Entries with target coordinates:
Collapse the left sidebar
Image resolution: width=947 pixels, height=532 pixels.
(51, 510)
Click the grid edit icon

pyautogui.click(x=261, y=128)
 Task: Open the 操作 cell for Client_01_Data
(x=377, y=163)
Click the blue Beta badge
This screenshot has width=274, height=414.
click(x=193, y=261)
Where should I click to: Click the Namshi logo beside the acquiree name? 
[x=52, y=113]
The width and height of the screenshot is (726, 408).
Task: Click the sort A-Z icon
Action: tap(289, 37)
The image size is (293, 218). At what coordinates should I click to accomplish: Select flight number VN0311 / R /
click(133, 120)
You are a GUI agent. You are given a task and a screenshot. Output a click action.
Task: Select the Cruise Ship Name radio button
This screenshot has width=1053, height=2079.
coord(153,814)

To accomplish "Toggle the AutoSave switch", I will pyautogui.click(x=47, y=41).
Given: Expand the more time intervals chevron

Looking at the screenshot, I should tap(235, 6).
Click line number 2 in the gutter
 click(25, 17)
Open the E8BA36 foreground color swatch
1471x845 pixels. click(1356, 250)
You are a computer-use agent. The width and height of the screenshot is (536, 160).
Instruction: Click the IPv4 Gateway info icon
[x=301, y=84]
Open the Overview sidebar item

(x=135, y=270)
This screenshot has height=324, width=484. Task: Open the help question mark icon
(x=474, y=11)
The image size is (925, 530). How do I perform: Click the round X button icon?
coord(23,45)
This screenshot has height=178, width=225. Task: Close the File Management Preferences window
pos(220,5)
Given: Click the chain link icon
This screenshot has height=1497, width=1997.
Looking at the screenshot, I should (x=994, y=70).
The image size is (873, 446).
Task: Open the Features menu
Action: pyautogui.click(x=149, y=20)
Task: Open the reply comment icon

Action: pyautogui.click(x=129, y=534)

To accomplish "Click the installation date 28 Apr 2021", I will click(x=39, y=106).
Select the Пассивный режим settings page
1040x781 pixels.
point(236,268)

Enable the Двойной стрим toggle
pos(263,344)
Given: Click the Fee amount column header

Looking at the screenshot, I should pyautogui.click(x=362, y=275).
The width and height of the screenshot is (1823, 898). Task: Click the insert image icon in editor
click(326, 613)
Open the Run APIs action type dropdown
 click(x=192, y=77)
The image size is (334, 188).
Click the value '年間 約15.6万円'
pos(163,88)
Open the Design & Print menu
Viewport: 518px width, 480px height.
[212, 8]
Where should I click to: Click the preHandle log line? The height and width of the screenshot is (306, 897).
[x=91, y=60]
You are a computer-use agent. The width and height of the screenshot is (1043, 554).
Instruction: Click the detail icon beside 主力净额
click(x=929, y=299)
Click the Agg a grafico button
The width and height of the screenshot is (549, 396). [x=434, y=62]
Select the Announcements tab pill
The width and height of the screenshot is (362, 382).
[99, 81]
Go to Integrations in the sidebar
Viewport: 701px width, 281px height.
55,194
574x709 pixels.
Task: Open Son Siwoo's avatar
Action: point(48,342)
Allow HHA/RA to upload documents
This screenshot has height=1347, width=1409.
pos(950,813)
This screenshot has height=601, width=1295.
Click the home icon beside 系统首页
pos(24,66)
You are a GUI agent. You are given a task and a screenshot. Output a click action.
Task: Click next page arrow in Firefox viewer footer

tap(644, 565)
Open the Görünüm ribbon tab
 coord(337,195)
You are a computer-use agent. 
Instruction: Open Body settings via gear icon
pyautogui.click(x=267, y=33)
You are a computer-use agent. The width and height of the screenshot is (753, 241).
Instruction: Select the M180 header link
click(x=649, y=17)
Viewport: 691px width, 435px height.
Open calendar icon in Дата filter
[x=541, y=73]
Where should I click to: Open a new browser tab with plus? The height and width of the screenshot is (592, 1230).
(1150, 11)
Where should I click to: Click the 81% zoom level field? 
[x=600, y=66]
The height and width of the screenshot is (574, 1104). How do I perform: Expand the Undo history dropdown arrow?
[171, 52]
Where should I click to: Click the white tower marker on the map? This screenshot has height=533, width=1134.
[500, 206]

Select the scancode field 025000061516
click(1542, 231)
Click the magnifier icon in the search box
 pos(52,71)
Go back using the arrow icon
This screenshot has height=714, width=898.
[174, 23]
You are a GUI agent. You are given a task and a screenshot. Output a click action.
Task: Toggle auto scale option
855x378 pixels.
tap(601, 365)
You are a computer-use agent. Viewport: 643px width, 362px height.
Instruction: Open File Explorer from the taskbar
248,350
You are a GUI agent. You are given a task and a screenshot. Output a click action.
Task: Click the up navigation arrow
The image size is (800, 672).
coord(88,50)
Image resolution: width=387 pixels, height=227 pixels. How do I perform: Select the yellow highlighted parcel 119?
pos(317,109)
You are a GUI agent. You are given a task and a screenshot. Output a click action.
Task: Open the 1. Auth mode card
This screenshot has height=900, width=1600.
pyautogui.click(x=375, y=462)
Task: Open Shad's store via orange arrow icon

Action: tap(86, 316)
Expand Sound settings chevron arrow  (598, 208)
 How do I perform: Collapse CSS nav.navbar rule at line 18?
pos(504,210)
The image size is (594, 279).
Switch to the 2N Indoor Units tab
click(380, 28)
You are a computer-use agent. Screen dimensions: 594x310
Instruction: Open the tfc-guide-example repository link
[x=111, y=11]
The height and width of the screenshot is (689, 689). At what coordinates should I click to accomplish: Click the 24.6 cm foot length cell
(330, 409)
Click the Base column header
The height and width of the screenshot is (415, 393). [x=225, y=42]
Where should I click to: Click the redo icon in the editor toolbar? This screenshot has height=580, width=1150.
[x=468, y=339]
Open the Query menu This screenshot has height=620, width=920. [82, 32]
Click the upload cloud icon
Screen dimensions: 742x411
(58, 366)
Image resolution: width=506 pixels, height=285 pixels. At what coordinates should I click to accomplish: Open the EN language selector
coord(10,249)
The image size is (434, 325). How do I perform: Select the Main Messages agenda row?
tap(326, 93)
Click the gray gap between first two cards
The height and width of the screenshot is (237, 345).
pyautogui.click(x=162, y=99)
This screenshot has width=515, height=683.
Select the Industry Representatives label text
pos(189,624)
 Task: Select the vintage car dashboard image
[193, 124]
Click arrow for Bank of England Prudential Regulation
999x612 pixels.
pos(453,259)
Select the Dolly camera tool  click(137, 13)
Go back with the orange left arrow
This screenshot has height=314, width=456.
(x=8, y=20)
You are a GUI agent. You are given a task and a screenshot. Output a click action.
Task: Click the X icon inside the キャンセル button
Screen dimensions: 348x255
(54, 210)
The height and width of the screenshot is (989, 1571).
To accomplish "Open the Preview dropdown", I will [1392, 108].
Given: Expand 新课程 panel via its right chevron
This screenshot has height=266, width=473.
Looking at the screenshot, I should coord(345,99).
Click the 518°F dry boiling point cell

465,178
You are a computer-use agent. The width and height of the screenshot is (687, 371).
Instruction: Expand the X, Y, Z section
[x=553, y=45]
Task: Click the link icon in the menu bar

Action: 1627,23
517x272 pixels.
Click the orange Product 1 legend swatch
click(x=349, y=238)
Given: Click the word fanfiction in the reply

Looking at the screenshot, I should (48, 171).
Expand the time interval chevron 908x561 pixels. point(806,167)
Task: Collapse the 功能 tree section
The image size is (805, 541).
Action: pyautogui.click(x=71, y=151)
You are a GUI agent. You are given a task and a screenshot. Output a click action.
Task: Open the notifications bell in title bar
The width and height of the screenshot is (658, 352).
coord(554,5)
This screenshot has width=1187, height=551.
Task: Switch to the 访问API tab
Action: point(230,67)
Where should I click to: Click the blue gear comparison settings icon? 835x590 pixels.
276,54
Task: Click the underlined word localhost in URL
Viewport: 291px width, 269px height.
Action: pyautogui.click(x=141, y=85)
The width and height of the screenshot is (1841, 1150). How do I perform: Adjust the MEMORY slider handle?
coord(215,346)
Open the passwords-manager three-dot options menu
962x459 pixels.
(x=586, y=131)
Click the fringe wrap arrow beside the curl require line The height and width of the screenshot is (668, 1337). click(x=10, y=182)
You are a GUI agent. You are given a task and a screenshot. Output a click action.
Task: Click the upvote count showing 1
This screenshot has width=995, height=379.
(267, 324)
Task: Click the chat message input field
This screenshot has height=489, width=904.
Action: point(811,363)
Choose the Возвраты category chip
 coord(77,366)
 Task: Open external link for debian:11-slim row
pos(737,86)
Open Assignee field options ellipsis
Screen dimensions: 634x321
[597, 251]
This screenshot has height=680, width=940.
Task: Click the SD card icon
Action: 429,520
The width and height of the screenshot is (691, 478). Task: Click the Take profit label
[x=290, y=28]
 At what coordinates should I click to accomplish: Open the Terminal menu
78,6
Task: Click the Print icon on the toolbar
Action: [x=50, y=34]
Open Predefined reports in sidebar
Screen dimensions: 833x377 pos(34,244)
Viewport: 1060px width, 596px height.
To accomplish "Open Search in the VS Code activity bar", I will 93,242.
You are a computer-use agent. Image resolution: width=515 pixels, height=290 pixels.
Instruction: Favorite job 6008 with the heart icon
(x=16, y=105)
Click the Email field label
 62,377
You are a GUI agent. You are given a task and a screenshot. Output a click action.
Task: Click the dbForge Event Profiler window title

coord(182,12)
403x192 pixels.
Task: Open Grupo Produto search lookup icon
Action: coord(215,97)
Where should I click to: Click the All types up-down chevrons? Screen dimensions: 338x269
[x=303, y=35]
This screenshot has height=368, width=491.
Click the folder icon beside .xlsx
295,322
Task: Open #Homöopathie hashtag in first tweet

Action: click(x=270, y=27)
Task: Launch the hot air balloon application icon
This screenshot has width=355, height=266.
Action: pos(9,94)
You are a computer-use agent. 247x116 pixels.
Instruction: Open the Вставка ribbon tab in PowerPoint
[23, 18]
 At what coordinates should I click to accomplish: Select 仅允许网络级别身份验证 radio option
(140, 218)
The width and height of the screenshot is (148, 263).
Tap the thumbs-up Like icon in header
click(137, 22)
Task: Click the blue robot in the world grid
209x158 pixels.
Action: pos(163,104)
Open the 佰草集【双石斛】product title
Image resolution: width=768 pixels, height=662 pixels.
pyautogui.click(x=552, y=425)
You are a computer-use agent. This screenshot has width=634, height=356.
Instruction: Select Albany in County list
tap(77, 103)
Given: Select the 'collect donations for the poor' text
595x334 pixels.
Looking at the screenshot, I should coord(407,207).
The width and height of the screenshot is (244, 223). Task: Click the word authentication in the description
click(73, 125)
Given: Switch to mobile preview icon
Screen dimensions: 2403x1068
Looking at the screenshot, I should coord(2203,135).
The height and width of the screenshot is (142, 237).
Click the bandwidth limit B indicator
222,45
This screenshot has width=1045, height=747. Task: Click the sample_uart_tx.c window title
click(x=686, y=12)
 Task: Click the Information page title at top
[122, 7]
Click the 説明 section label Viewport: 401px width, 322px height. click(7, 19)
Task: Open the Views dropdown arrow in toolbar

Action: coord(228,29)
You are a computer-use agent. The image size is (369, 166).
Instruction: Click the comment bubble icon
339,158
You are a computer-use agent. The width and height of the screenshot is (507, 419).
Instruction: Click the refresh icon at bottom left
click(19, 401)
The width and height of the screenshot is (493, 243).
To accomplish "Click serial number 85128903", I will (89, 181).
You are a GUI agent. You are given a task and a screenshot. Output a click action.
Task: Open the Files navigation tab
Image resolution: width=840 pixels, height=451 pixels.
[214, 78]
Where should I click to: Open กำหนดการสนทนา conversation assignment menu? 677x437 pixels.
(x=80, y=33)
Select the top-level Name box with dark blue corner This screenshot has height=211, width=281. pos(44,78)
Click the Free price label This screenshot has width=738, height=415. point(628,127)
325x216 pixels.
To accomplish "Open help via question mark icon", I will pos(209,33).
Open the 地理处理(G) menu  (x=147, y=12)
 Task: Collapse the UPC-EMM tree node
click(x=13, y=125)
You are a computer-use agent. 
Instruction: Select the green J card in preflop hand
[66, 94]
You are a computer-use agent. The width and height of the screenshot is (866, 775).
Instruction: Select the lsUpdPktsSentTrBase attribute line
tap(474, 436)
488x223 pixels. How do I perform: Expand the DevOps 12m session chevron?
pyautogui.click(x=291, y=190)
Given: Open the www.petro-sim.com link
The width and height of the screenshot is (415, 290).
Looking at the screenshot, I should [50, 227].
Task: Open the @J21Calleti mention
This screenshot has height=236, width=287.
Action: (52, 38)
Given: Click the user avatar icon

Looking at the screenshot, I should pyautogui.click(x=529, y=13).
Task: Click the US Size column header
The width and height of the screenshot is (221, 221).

WHAT IS BEING ASKED: Which lines in the entries above contain the string "button"? List every such line, and treat uppercase and lowercase as different.

OUTPUT BELOW:
Task: Select the Cruise Ship Name radio button
The image size is (925, 530). How do I perform: Click the round X button icon?
Click the Agg a grafico button
Task: Click the X icon inside the キャンセル button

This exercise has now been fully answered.